Refrigerant leaks. Most manufacturers have cold storage, process cooling, or air conditioning β€” and the HFC refrigerant gases used have Global Warming Potentials between 1,000 and 4,000 times that of CO2.

A 5 kg top-up of R-404A (GWP: 3,922) during an annual service represents 19.6 tCO2e β€” more than many companies' entire annual natural gas emissions.

The data is already in your HVAC maintenance records. Ask your contractor for the quantity topped up each year.

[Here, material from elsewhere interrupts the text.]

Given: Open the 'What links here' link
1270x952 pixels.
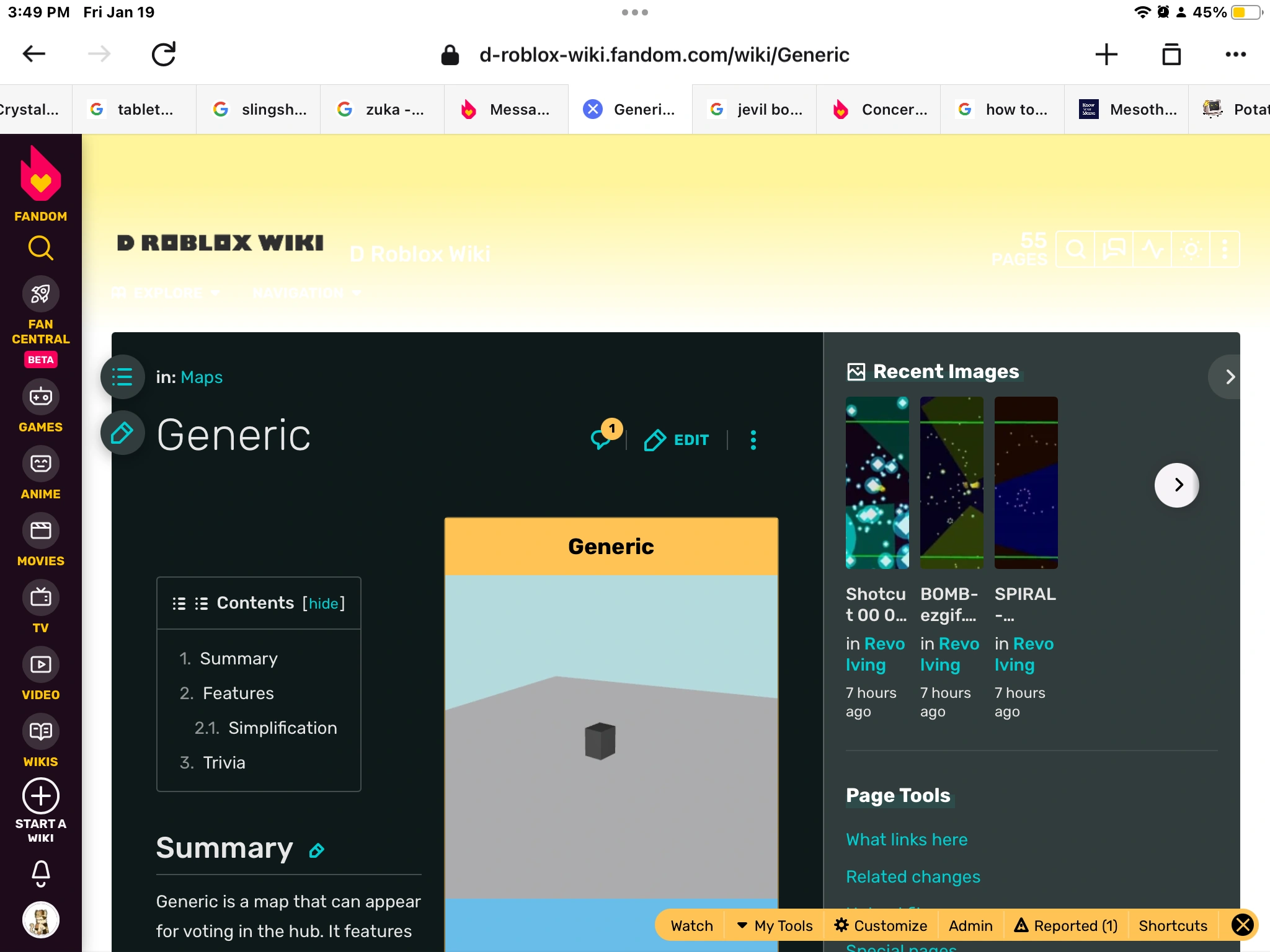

This is your Scope 1 refrigerant figure.

What Emission Reduction Actions Give Manufacturers the Best Return?

The highest-impact, most cost-effective interventions:

  • Renewable electricity tariff β€” switches 200–300 tCO2e from Scope 2 to zero, costs nothing or less than your current tariff
  • LED lighting upgrade β€” reduces electricity by 40–70% in lit areas; payback 2–3 years
  • Refrigerant leak detection program β€” annual maintenance contract to find and seal leaks early
  • LPG-to-electric forklift transition β€” removes diesel/LPG combustion indoors; grants available in most EU countries
  • Roof insulation β€” reduces gas heating load by 20–35% in older industrial buildings
  • Solar PV installation β€” commercial payback typically 4–7 years; reduces both electricity cost and Scope 2

For ongoing tracking, generating an annual Carbon Passport lets you measure the actual tCO2e impact of each intervention year over year.

Frequently Asked Questions

What Scope 1 sources do manufacturing companies need to report?

Manufacturing Scope 1 sources include natural gas for process heating and space heating, diesel for on-site vehicles and generators, LPG for forklifts, petrol for company cars, and refrigerant leaks from cold storage and air conditioning. Refrigerants are the most commonly missed source.

How do I calculate Scope 2 emissions for a manufacturing facility?

Multiply your annual electricity consumption in kWh by the location-based grid emission factor for your country (e.g., Germany = 0.364 kgCO2e/kWh, UK = 0.207 kgCO2e/kWh, EU average = 0.295 kgCO2e/kWh). If you have a verified renewable tariff, you can use a market-based factor of near zero instead.

Which Scope 3 categories are most material for manufacturers?

For manufacturing SMEs, the most material Scope 3 categories are: Cat. 3 (well-to-tank upstream fuel), Cat. 4 (upstream transport and logistics), Cat. 5 (waste), Cat. 6 (business travel), and Cat. 7 (employee commuting). DeCarbonOPS covers Categories 3, 5, 6, and 7 in a single data entry session.

Why are refrigerant emissions so significant for manufacturers?

HFC refrigerant gases have Global Warming Potentials 1,000 to 4,000 times higher than CO2. A 5 kg top-up of R-404A (GWP 3,922) during an annual service represents 19.6 tCO2e β€” often more than the entire gas heating Scope 1 for a small factory. Check your maintenance records for annual refrigerant top-up quantities.

What is the most impactful carbon reduction action for a manufacturer?

Switching to a verified renewable electricity tariff. For a German factory using 800,000 kWh per year, this eliminates approximately 291 tCO2e of Scope 2 emissions at near-zero incremental cost. After that: LED lighting, refrigerant leak detection, and forklift electrification offer the best returns.